(268e) Permeability in Fractal Colloidal Networks

In unstable colloidal gels, the viscous flow through the non-neutrally buoyant colloidal network determines the initial rate of collapse. The resistance to this flow through the network is characterized by the permeability. In fractal networks the permeability is generally accepted to be a power-law function of volume fraction, where the power is dependent on the fractal dimension of the network. To probe microscopically the influence of gel structure on permeability, we investigate this relation in structures generated by diffusion-limited cluster aggregation (DLCA), reaction-limited cluster aggregation (RLCA) and related simulation techniques. Permeabilities are determined using finite element solutions of Stokes equations for pressure-driven flow of Newtonian fluids through the networks. Geometric analyses are used to determine network pore size distributions, fractal dimensions, percolation characteristics and tortuosities, and the results used to correlate and interpret the permeability data, both numerically and through Kozeny-type theories. In addition to rigid networks, structures from DLCA-type simulations which incorporate intra-cluster relaxation are studied. Relaxation is shown to lead to larger pores and higher permeabilities.

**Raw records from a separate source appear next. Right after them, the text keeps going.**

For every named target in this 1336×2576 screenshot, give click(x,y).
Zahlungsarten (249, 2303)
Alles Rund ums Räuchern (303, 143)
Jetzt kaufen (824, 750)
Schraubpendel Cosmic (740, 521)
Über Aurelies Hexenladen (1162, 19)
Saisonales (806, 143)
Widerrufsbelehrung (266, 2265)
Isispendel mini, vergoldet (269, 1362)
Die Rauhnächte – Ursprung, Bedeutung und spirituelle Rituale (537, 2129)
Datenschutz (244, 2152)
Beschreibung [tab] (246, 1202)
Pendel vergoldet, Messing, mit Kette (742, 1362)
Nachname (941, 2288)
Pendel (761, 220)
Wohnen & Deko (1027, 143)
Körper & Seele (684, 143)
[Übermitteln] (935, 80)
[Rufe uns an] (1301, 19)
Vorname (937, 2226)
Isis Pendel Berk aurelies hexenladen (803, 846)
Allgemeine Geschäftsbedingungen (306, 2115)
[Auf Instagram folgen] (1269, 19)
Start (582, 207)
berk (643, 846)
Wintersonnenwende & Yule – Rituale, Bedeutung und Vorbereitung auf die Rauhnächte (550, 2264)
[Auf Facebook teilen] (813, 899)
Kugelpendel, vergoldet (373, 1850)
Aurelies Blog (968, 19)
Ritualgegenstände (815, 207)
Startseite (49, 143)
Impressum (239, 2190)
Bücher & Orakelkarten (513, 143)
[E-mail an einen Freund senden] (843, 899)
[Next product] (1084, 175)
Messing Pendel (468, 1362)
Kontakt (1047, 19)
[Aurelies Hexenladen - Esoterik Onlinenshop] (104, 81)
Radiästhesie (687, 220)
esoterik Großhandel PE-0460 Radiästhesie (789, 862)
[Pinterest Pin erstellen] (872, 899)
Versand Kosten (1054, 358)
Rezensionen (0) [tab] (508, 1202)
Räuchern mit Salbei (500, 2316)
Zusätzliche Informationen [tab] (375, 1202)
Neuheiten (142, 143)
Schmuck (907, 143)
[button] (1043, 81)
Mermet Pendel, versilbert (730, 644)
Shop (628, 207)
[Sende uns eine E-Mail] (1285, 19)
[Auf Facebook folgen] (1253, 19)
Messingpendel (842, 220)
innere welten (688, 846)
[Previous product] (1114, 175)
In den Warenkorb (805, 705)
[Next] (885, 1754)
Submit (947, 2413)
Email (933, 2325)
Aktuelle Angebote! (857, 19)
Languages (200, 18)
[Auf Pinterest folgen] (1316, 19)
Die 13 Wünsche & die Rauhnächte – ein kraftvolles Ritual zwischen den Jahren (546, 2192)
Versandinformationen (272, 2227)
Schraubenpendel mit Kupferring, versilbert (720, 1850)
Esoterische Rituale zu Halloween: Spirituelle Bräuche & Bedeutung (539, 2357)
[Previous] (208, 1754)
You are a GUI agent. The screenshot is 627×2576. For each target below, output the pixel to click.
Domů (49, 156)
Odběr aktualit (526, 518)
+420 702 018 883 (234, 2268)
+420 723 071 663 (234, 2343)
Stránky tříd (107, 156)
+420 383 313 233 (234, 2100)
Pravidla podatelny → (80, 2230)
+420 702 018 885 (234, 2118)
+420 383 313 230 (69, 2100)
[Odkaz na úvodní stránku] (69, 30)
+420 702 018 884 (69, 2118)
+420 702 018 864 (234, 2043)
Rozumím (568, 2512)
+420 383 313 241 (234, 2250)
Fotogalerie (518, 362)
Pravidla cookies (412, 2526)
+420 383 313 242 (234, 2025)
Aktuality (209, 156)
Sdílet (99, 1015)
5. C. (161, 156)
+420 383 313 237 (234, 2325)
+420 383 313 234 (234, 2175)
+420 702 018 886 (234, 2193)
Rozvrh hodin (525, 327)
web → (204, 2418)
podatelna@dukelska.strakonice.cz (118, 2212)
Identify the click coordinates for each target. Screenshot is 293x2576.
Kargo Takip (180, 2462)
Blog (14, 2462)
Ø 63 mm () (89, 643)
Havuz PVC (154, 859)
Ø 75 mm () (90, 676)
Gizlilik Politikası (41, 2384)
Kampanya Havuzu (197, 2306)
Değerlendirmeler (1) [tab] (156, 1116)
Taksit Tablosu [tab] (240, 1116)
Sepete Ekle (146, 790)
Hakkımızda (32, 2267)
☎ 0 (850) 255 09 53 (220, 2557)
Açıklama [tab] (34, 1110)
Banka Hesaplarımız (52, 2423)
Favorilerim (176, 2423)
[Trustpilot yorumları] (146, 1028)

Networks of high aspect-ratio rod-shaped particles are also studied. At a given volume fraction these display smaller pore sizes and lower permeabilities than do networks of spherical particles, and only at extremely low volume fractions do their permeabilities exhibit the expected power-law dependence on volume fraction. Comparisons with available experimental data result in good quantitative agreement in some cases, but only agreement on power-law exponents in others.